主力サービスである「ジモティー」は、地域密着型の情報掲示板として、ユーザー同士が直接やり取りを行うCtoCプラットフォームである。家具・家電・生活用品などの不要品譲渡をはじめ、アルバイト・正社員求人、不動産賃貸、地元店舗の集客、イベント告知、習い事募集など、地域に存在するあらゆるニーズとリソースを可視化し、地域内での最適なマッチングを実現している。
ジモティーの最大の特徴は、「再販価値が低いがまだ使えるモノ」「フリマアプリやリサイクルショップでは流通しにくいモノ」も含めて流通させる点にある。これにより、従来は廃棄されていた大量の生活用品が地域内で再流通し、ごみ減量・資源循環・生活コスト削減という社会課題の同時解決を実現している。
このITプラットフォームの社会的価値をリアル領域へ拡張した事業が、官民連携型リユース拠点「ジモティースポット」である。
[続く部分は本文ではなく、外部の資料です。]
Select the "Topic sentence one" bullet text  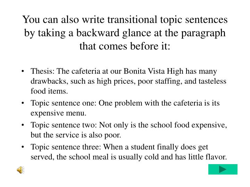[125, 108]
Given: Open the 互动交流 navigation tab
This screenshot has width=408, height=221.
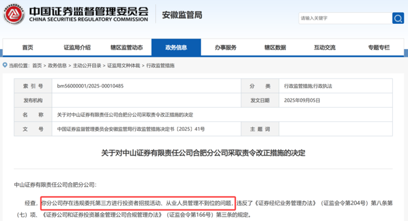Looking at the screenshot, I should click(x=324, y=47).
ジモティースポットは、自治体と協定を締結し、地域住民が不要品を無料で持ち込める実店舗を設置し、持ち込まれた物品をジモティー上に即時掲載・販売する仕組みである。査定不要・予約不要・無料引取という圧倒的な利便性により、従来ごみとして排出されていた生活用品の大部分をリユースに転換している。
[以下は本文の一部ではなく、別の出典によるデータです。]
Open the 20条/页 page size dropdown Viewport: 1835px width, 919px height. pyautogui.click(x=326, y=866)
ジモティースポットは単なるリユースショップではなく、「ごみ減量を目的とした社会インフラ」である点が本質である。再販価値の高いブランド品のみを対象とする従来型リサイクルとは異なり、再販価値の低い生活用品も積極的に回収・販売することで、真の循環型社会の構築を実現している。世田谷区・川崎市などでの官民連携事業は環境省モデル事業に採択され、環境大臣賞をはじめとする複数の表彰を受賞している。
同社はこの社会インフラモデルを全国へ展開すべく、フランチャイズ方式によるジモティースポットの拡大を推進している。地域に強い企業と連携し、既存事業とのシナジーを活かしながら、地域密着型の循環拠点を構築することで、持続可能な地域経済と環境貢献の両立を実現している。
さらに、ジモティーは単なるリユース企業に留まらず、地域の暮らし全体を支える「総合地域プラットフォーム」への進化を構想している。将来的には、リユースに加え、生活支援、相談サービス、地域コミュニティ機能を統合した暮らしの総合インフラへと発展させ、人口規模に依存しない社会システムの構築を目指している。
株式会社ジモティーは、ITとリアルを融合させた地域循環モデルを社会実装することで、環境課題・地域課題・経済課題を同時に解決する次世代型社会インフラ企業である。